In this context, RSPN with the support of USAID-OFDA launched Phase-I of its project namely ‘Tahafuz’ (Meaning: Protection) in October 2012. The project aimed at enhancing capacity of the rural communities in 232 revenue villages from selected twenty union councils of the most disaster prone districts including Thatta, Badin, Tharparkar and Umerkot of the Sindh province. For implementation of project activities RSPN partnered with National Rural Support Programme (NRSP) in districts Thatta/Sujawal and Badin and with Thardeep Rural Development Programme (TRDP) for districts of Tharparkar and Umerkot. After successful completion of Phase-I, USAID-OFDA awarded Phase-II targeting 228 villages from addition twenty union councils of same four districts.
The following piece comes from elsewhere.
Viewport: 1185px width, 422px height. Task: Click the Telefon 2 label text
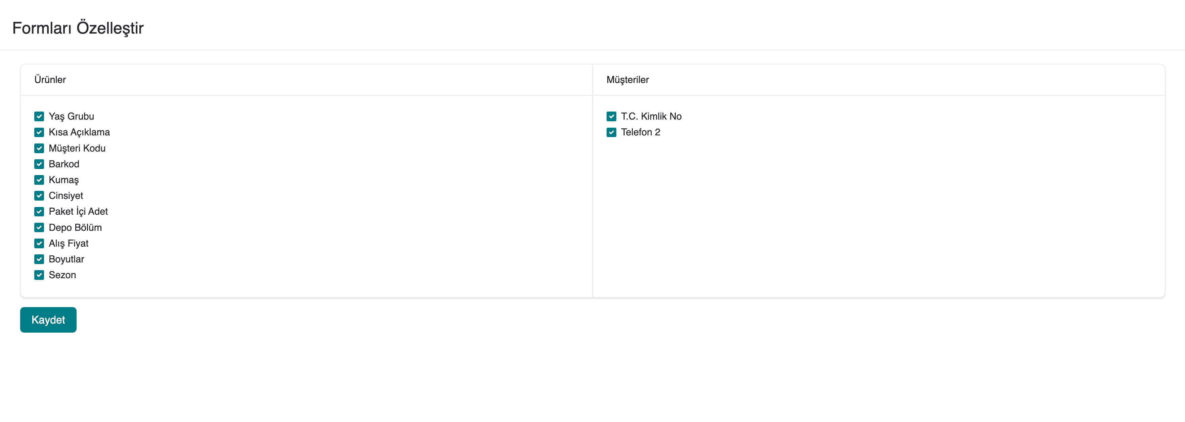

The project successfully completed its second phase in June 2015.
Based on successful completion of the earlier phases and an encouraging response from the communities, USAID-OFDA agreed on further extension of the project for twelve months as modification phase of Tahafuz-II. Under this modification phase project activities will be expanded into 222 new revenue villages from 20 union councils of the previous four districts.
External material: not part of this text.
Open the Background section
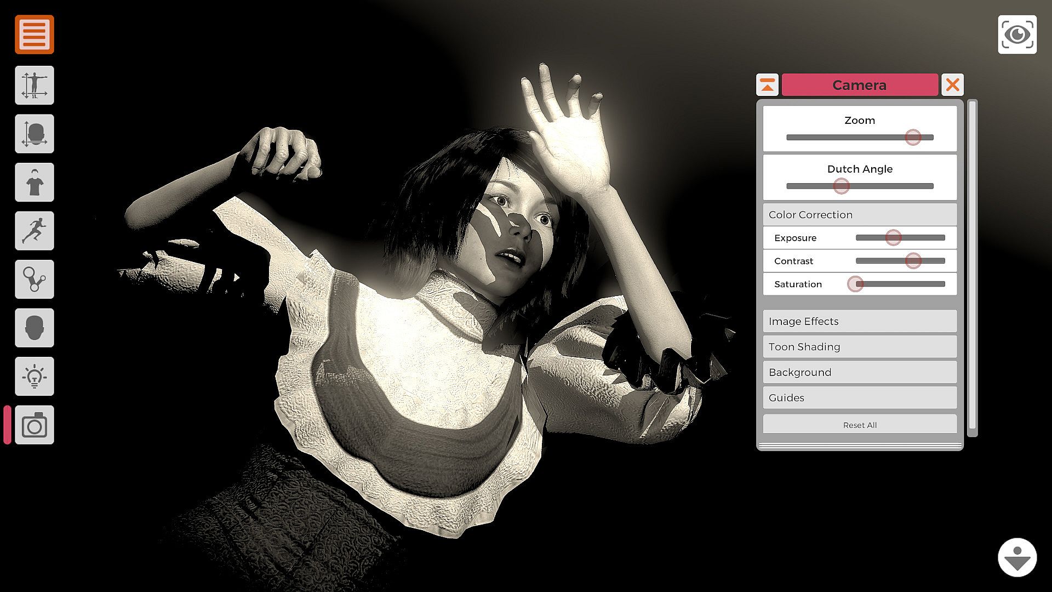pos(859,372)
Combining all the phases, the project will benefit an estimated 2,044,791 men, women and children involving 350,736 households. Under mobilization part, 682 Village Disaster Management Committees (VDMC) have been established at revenue village level. These VDMCs have been incorporated at union council level into 60 Union Disaster Management Committees (UDMC). For sustainability of these bodies they will be merged into existing structures of Local Support Organizations (LSO) to perform their role in disaster management.
Under the capacity building component, members of VDMCs will be trained to conduct disaster risk assessment using variety of assessment tools and coming up with their respective revenue village level Disaster Risk Management Plans (DRMP). To enable them to deal with emergencies, training will also be conducted on search and rescue, first aid and firefighting. Members of UDMCs will be trained on advocacy and networking, leadership, and financial management. Services of selected Community Resource Persons (CRP) will be used for transferring CBDRM knowledge at grassroots level. These CRPs will deliver sessions at settlement level in their respective villages. Training will also be provided to selected school teachers and relevant government officials to enable them for advocating CBDRM practices within their circles. UDMC members will be taken on exposure visits to other areas for learning and experience sharing with other communities.
For promoting significance of CBDRM approach and strengthening coordination between different stakeholders including local administration, representatives of LSOs, and UDMCs, quarterly meetings will be held in all four districts. Under the activity, efforts will be made to establish district level DRR forum and to support already existing DRR forums.
VDMCs will be supported in rehabilitation of one critical infrastructure that will be helpful in disaster mitigation. These schemes may include rehabilitation of dug wells, water reservoirs, culverts, rescue places, and/or a public building identified by the VDMCs with mutual consensus as a result of the DRMP. During the current modification phase a standardized Emergency Toolkit will also be provided to all new 222 VDMCs in order to provide means of better preparedness as well as to enable them for dealing with emergencies at local level.